Written problem >> Convert the lines from the one containing "Where should I click to: Open the" through the one containing "1316x907 pixels. How" into a Markdown table with a Row column holding the row number and an Entry column holding the line, skipping blank lines and leaving out the pictures.

Records supplied >>

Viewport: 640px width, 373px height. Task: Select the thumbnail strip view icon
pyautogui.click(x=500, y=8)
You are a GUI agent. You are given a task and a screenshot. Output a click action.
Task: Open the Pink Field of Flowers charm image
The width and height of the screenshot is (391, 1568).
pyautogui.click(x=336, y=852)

---

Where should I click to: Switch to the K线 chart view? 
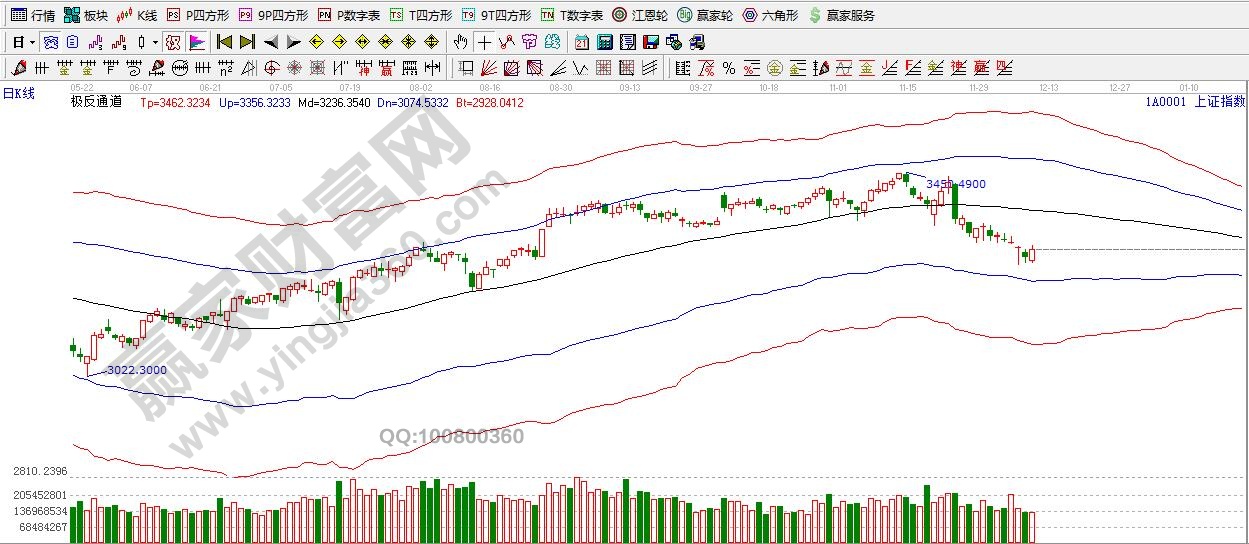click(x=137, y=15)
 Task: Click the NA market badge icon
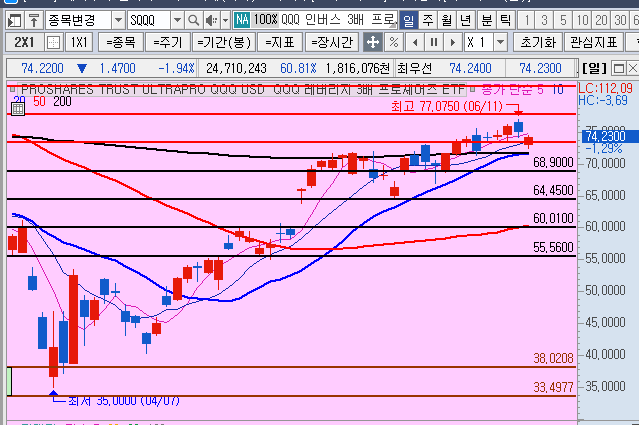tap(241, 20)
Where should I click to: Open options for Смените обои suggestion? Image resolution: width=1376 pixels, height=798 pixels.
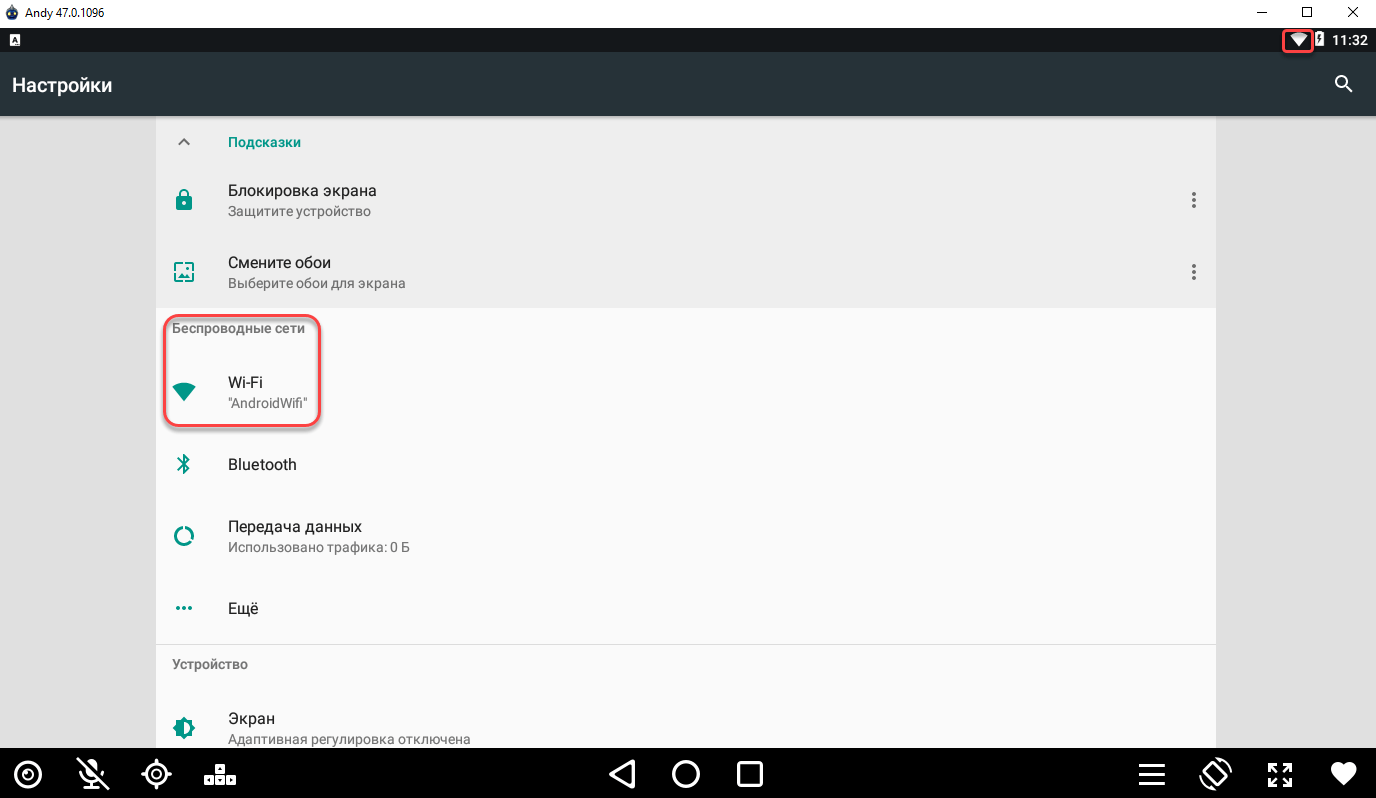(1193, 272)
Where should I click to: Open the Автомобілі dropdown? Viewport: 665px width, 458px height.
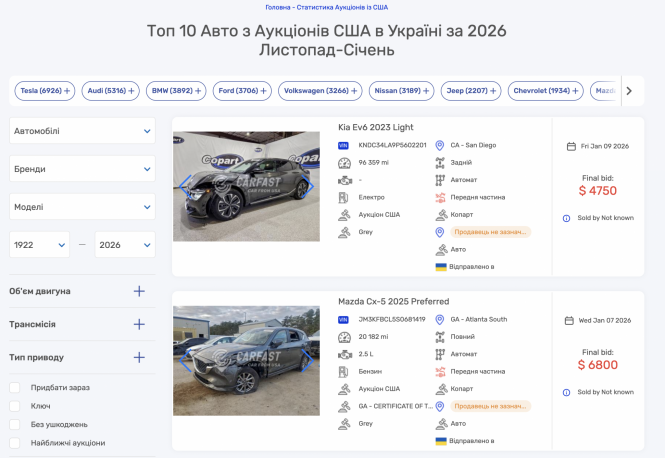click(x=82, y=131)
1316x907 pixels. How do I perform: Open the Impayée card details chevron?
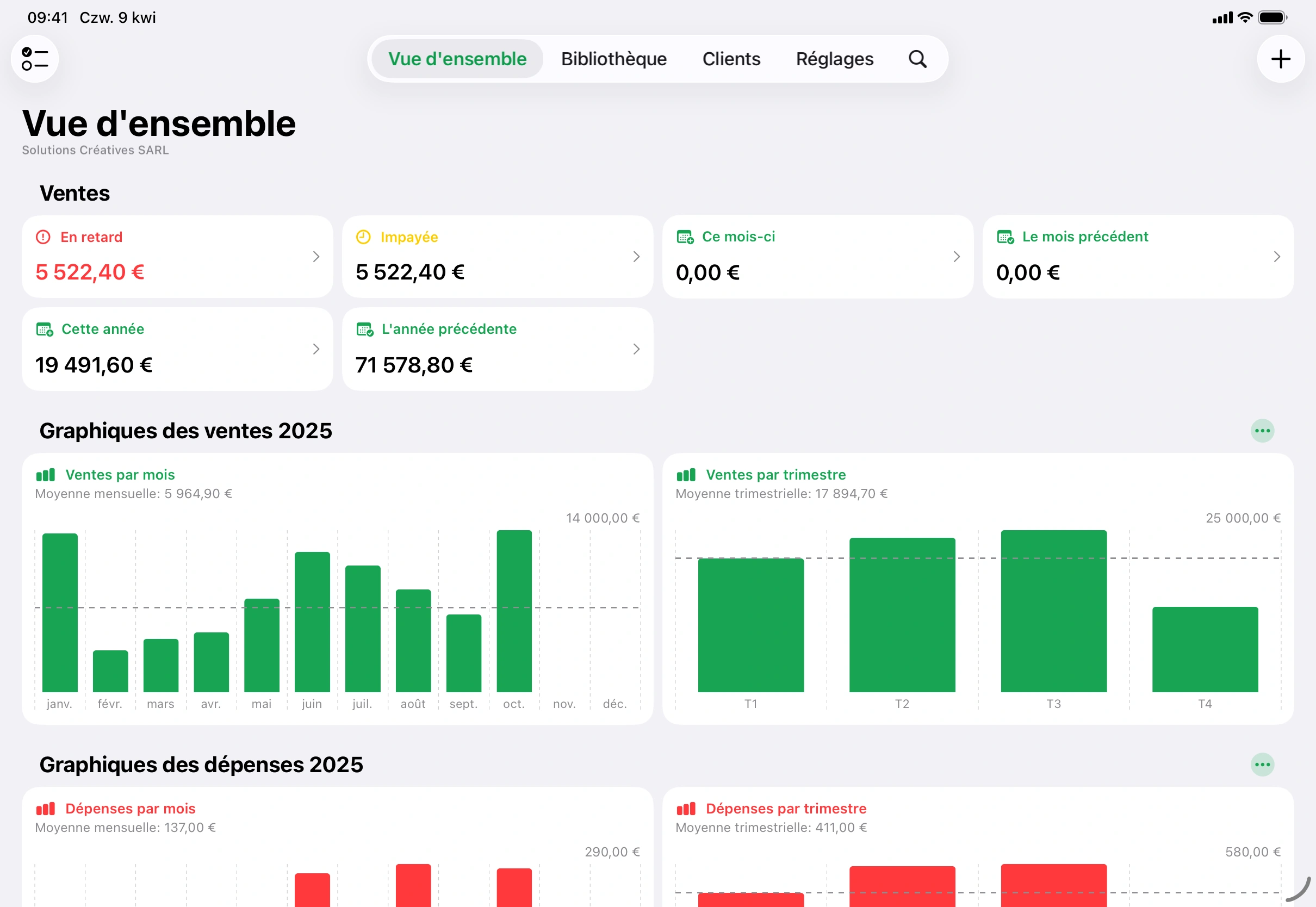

Solution below >>
| Row | Entry |
|---|---|
| 1 | Where should I click to: Open the Автомобілі dropdown? Viewport: 665px width, 458px height. |
| 2 | click(x=82, y=131) |
| 3 | 1316x907 pixels. How do I perform: Open the Impayée card details chevron? |